A stunning novel about faith, innocence and sin, the tale of an unusual rite of passage with terrible consequences by the prize-winning young author of The Land of Decoration.

I thought it began the day Father came home without work. Then I thought perhaps it really began the day we arrived at the farm, rumbled up the track, opened the gate and stood looking around as if we had found ourselves in some enchanted land . . .

Something happened on Madeline's fourteenth birthday, something so traumatic that it triggered her mental breakdown. Many years later, she still can't - or perhaps won't - recall the events of that night.

A charismatic new psychiatrist, Dr Lucas, believes he can unlock Madeline's memory by taking her step by step through the preceding year, when her father moved the family to an island he was certain God had guided them to.

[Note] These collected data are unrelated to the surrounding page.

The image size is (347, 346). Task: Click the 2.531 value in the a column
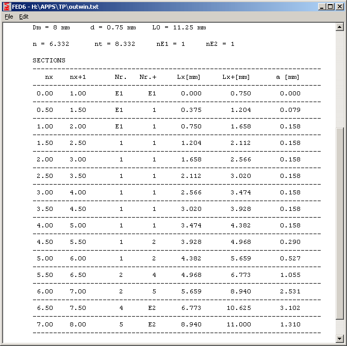pyautogui.click(x=290, y=291)
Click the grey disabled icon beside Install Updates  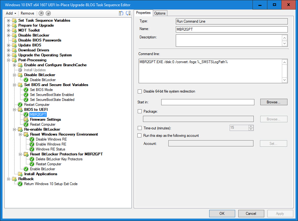(20, 70)
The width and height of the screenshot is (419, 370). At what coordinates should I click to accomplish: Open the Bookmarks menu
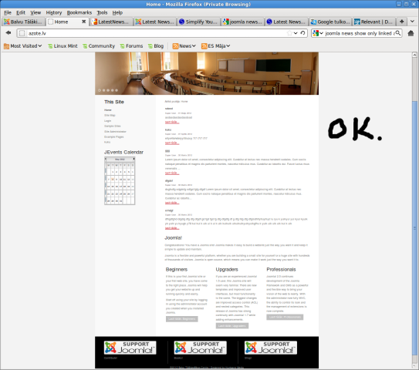[x=79, y=12]
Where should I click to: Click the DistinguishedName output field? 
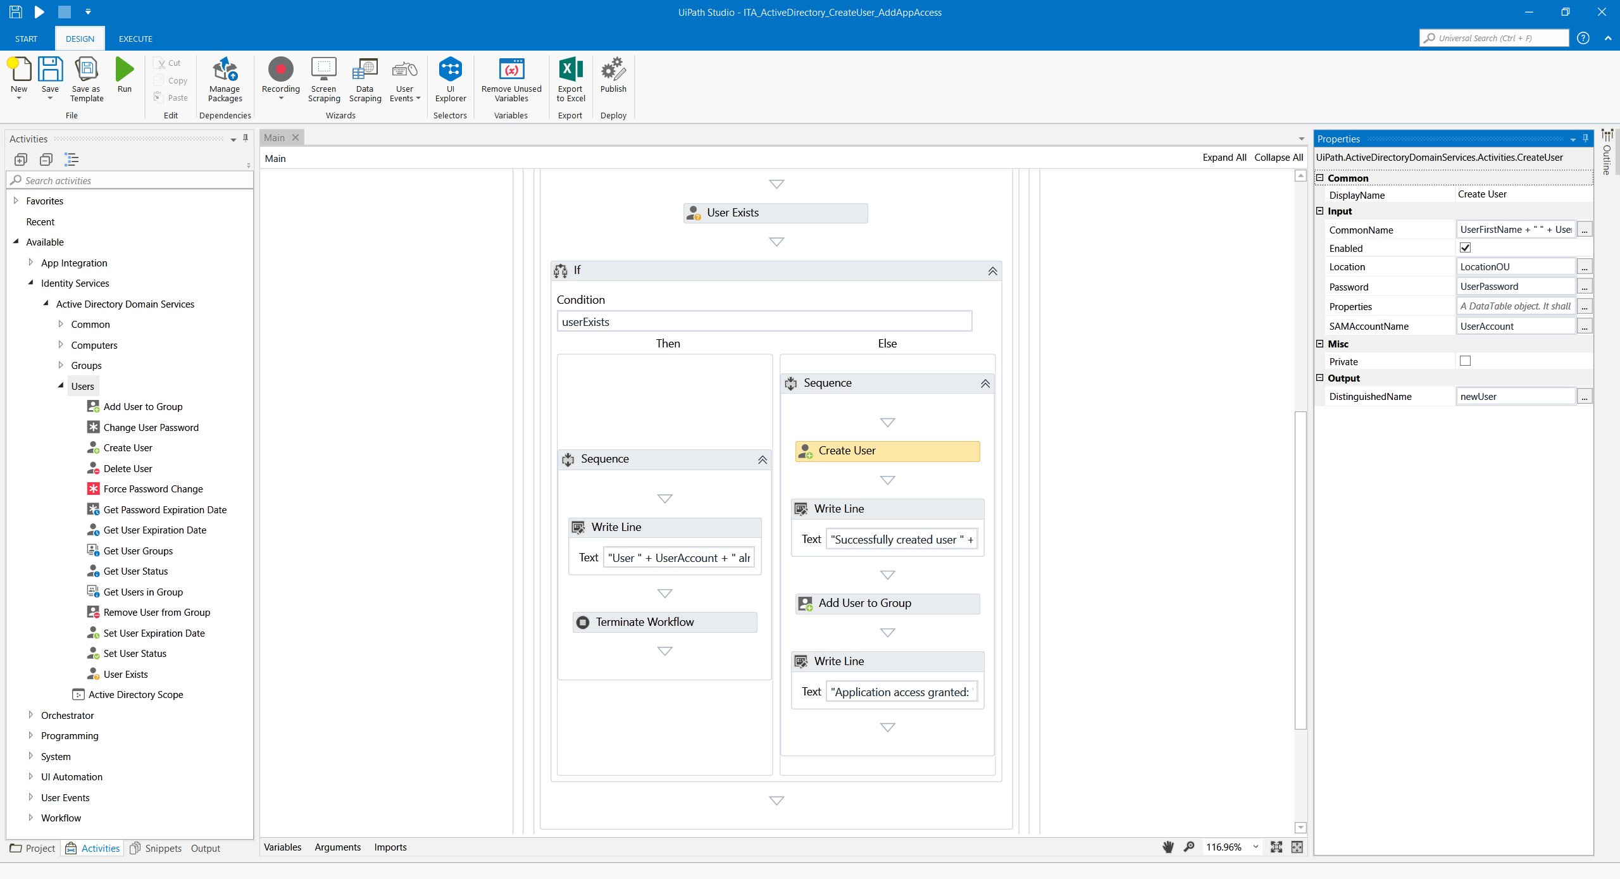coord(1514,396)
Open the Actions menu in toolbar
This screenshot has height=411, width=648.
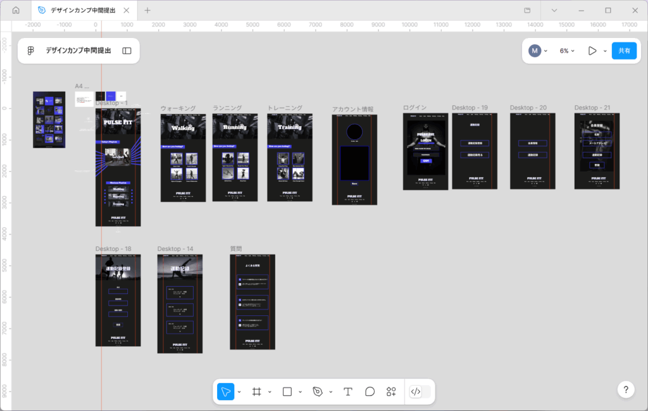click(391, 391)
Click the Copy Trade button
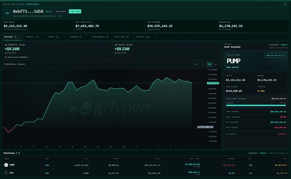This screenshot has height=179, width=291. click(x=75, y=11)

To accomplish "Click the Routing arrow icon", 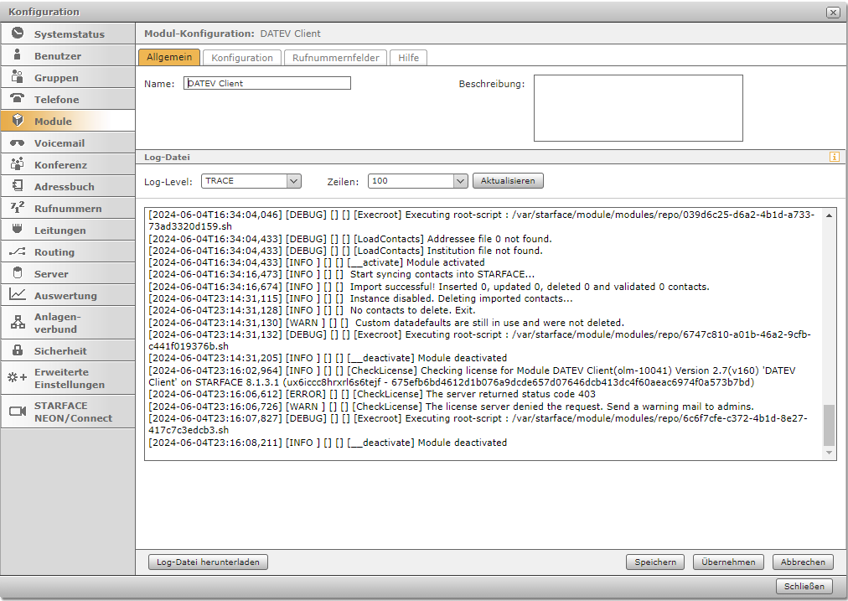I will [x=18, y=251].
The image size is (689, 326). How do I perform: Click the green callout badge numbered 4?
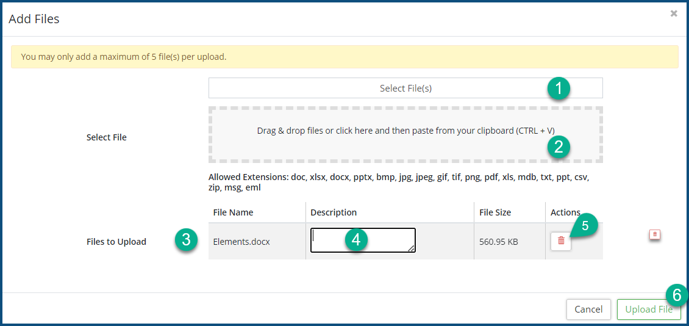click(357, 241)
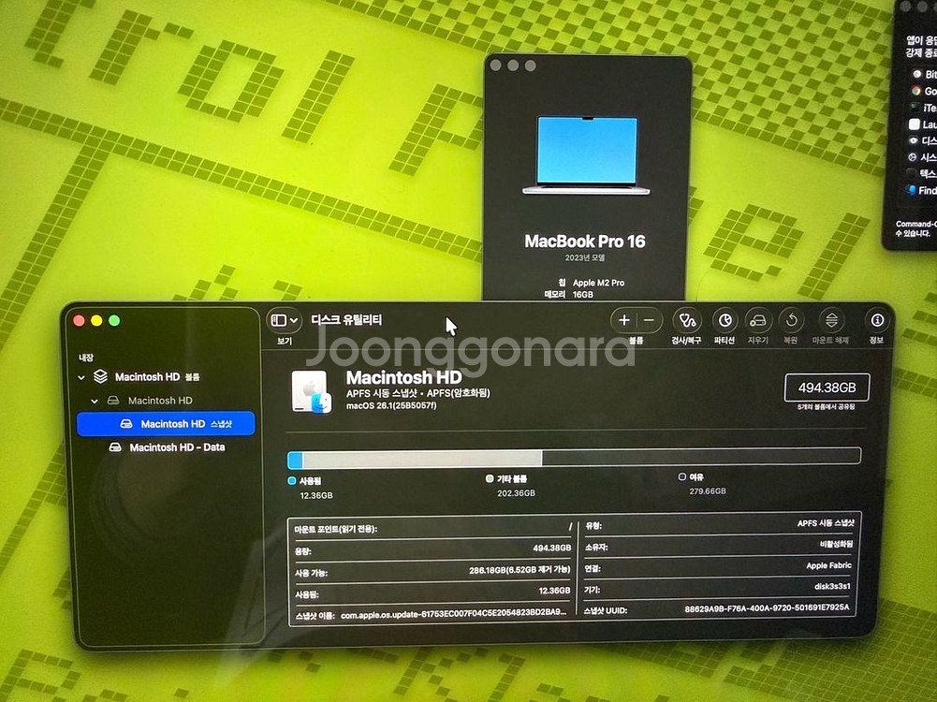This screenshot has height=702, width=937.
Task: Open the Info (정보) panel
Action: coord(876,320)
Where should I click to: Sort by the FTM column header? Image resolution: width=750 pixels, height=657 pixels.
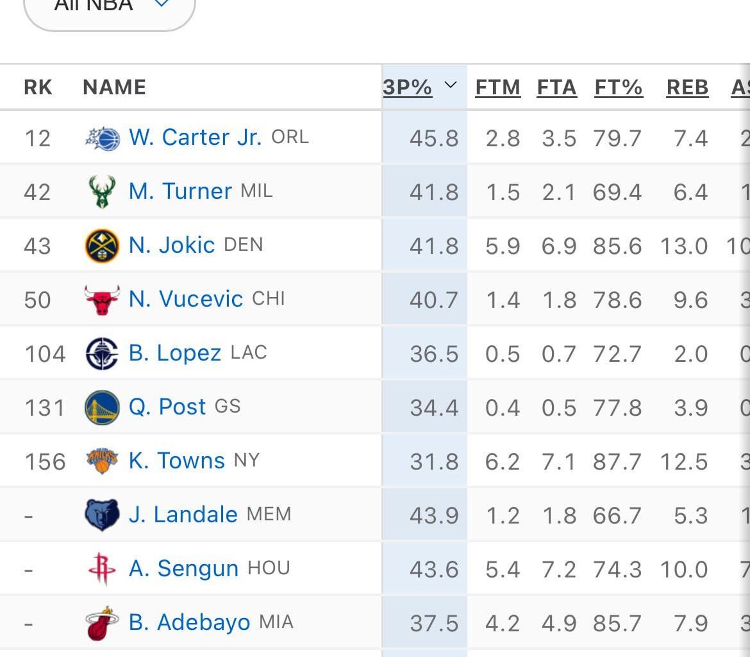pyautogui.click(x=499, y=87)

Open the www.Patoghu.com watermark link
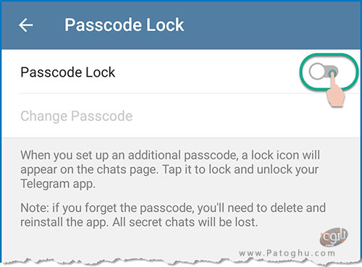point(287,253)
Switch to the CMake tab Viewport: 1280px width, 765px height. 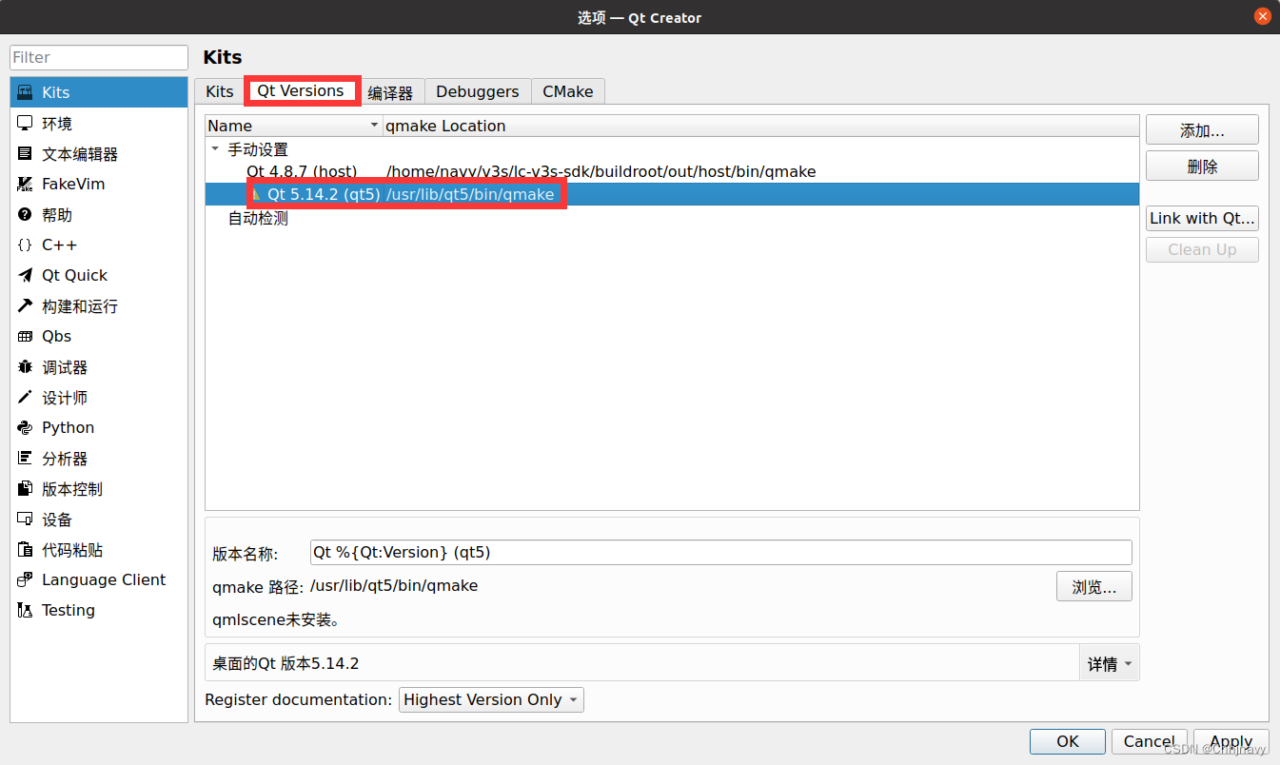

Money was short, her mother often unwell and her father a volatile presence. Yet Madeline loved their rural idyll, sensing God in every blade of grass; and when things started to go wrong, she thought she knew how to put them right. But as Dr Lucas unearths the past, it becomes apparent that she was seriously misguided - and that he is treading on very dangerous ground.

Lyrically evoking the rhythms and beauty of the natural world, The Offering is a novel taut with foreboding, a haunting tale of misplaced faith and a heartbreakingly damaged psyche.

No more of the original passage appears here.